Gordon Burditt · Aug 20, 2006

There's hardly any application where an accuracy of 1 in 16 million is not

acceptable.

Two common exceptions to this are currency and time.

Accountants expect down-to-the-penny (or whatever the smallest unit
of currency is) accuracy no matter what. And governments spend
trillions of dollars a year.

If your time base is in the year 1AD, and you subtract two current-day
times (stored in floats) to get an interval, you can get rounding
error in excess of an hour. Even for POSIX time (epoch 1 Jan 1970),
you still have rounding errors in excess of 1 minute.

For instance if you are machining space shuttle parts it is
unlikely they go to a tolerance of more than about 1 in 10000.
The real problem is that errors can propagate. If you multiply by a million,
suddenly you only have an accuracy of 1 in 16.

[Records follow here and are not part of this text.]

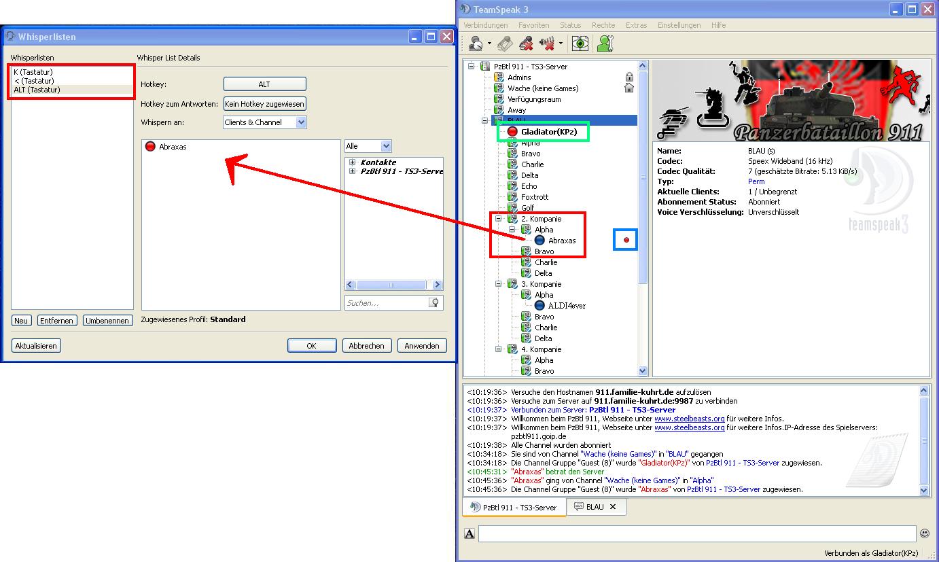Click the magnifier icon in Suchen field

[x=434, y=303]
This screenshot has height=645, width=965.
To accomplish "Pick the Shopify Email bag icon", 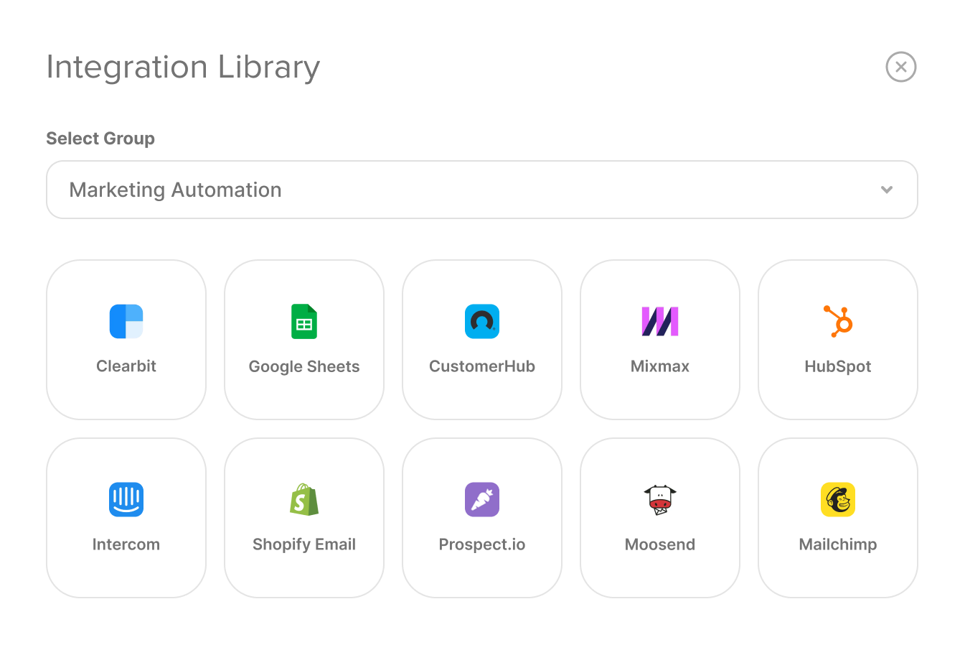I will coord(304,499).
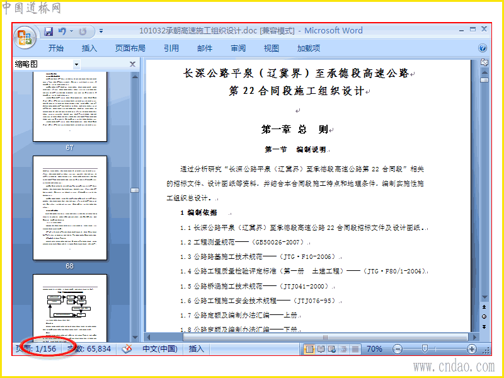The image size is (504, 378).
Task: Click the redo icon in quick access toolbar
Action: [x=83, y=31]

If you had a precision of 1 in 16 million, and you multiply by a
million (an exact number), you still have 1 in 16 million. You
lose precision when you SUBTRACT nearly-equal numbers. If you
subtract two POSIX times about 1.1 billion seconds past the epoch,
but store these in floats before the subtraction, your result for
the difference is only accurate to within a minute. This stinks if
the real difference is supposed to be 5 seconds.

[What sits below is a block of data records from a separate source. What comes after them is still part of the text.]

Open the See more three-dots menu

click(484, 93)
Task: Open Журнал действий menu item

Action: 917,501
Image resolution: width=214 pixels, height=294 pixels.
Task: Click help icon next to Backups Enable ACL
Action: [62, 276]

Gordon Burditt · Aug 20, 2006

Hmmm -- it is not obvious to me that exact conversion will happen in

that case, Joe. 8 or 16 decimal digits gets you to the point at which
you can precisely pin down the last decimal digit displayed, but there
may have been up to around 3 additional bits worth of information
stored without being able to select the precise decimal digit for
output.

For example, the system might know that the bottom 3 bits are 011, but
be unable to decide whether to output a 4 (.375 rounded up through
((.45 minus epsilon) rounded down), or a 5 (.45 rounded up through
((.5 minus epsilon) rounded down)). The alternative is to print out
more digits than are really present, in order to get enough
information to fill the bottom bits.

He *is* printing more digits than are guaranteed to exist.
A float is guaranteed to have 6 significant decimal digits. For IEEE
floats, this number is about 6.9 digits. But he's printing 8 digits,
which is (I suspect, I haven't tested this) necessary to ensure that
every representable value has a unique representation.

Dik T. Winter · Aug 20, 2006

> I suggest you are wrong Walter. What three extra bits are you talking
> about? My point is that a given float printed with sprintf(buff,".8e",f)
> will produce a string that when presented to atof() or strtod() will
> produce the original float value exatcly.

(And ".16e" for double.)

That is right for IEEE. To get round-trip exactness when reading in
and printing back again the maximum number of decimal digits allowed is
floor((p - 1) log_10 b), where p is the number of base b digits.
Round-trip exactness the other way around requires
ceil(p log_10 b + 1) decimal digits.

For IEEE that means FLT_DIG=6 and DBL_DIG=15. For correct conversion
in all cases the other way around you need 9 digits for float and
17 digits for double. In a "%.e" format you have subtract 1 from the
required number (because there is always a digit printed in front),
so 8 and 16 are good enough for IEEE.

That 8 as total number of digits for two floats is not enough can be
shown with the pair a = 1073741824.0 and b = 1073741760.0.

Dik T. Winter · Aug 20, 2006

> According to the IEEE 754 standards, %.9e format for float data type,
> and %.17e for double, are required to avoid losing accuracy, and this
> can be supported only within well defined ranges.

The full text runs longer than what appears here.